Hormones that drop with age include growth hormone, a naturally occurring muscle-building compound whose synthetic version has also been implicated in Olympic doping scandals, according to the World Anti-Doping Agency. Although the impacts of other hormones, such as estrogen, on athletic performance are less clear, exercise physiologists such as Arent say new technologies are only beginning to reveal the science of what happens when athletes train and recover.
“We’ve seen a massive step up in terms of our ability to monitor athletes,” he said, adding that heart rate monitors, sleep trackers and biological tests are giving researchers new insight into what happens beyond the field or pool. Using personal data, athletes like Torres may change up their routines to play past their theoretical peak. If Torres couldn’t swim more powerfully, she said, she would have to swim more efficiently.
“You’re gonna lose a little bit of power, but you’ll make it up in the ability to do the sport in the best possible way,” said Jeoff Drobot, an exercise specialist at the American Center for Biological Medicine, who worked with Torres leading up to her final Olympic tryout in 2012.
One example of improving efficiency, Arent said, was famed cyclist Lance Armstrong’s low levels of blood lactate. Lactate, a byproduct of high-intensity exercise, causes a feeling of fatigue and burning in muscles; lowering these levels, said Arent, allows athletes to improve their performance — not by increasing their maximum strength but by staying closer to their current maximum for longer periods of time. Even then, Arent said, athletes can’t turn back the clock; they can only slow it.

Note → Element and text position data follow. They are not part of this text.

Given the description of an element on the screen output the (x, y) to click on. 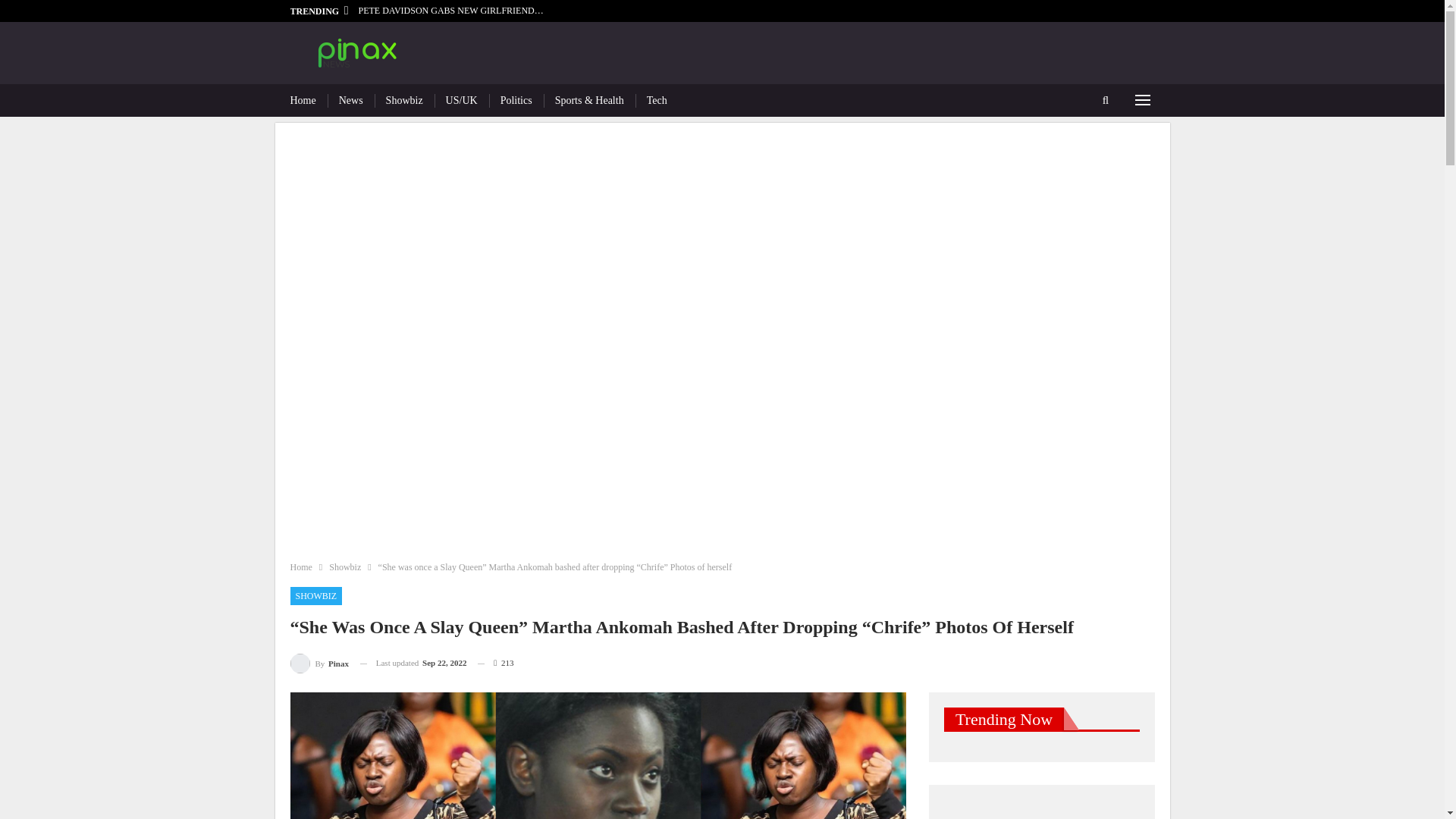
Showbiz (404, 100)
Browse Author Articles (319, 662)
SHOWBIZ (315, 596)
Showbiz (345, 566)
By Pinax (319, 662)
Home (300, 566)
Politics (516, 100)
Given the description of an element on the screen output the (x, y) to click on. 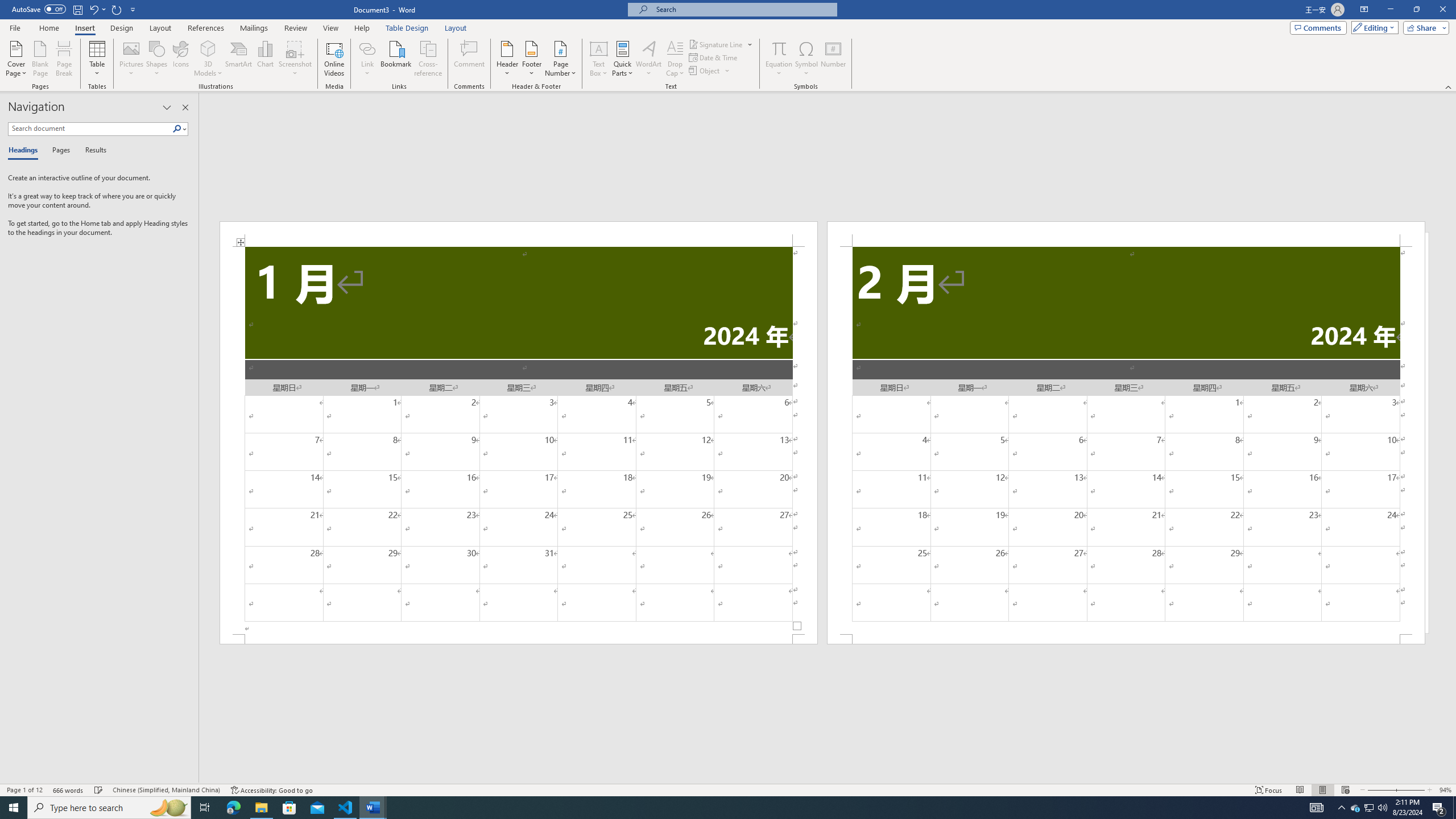
Table (97, 58)
Drop Cap (674, 58)
Quick Parts (622, 58)
Table Design (407, 28)
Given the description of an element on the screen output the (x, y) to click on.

“As you get older … you realize that no matter what, that window is closing,” he said. At 45 years old, Torres narrowly lost her spot in the 2012 London Olympics to competitors who were decades younger. It was then that she retired from swimming.
Of early birds and worms
Torres acknowledged that factors beyond training and willpower might be leading some athletes to stay in the game longer. Players might be having families later, making more money in some sports and realizing that it’s possible to continue playing professionally past a certain age.
“People are seeing the Serena Williams, the Roger Federers, Tom Brady,” she said. “Before, no one was doing it, and no one tried.” But while scientists continue to research new ways of monitoring and adjusting athletes’ regimens, experts like Arent and Drobot have stressed a message of early prevention: Though exercise can benefit non-athletes at any age, elite athletes stand to uniquely benefit from an early start. “Watch what these guys are doing” to train in their later years, said Arent.
“Now, can you apply this earlier? Imagine how much longer (your career) can be.”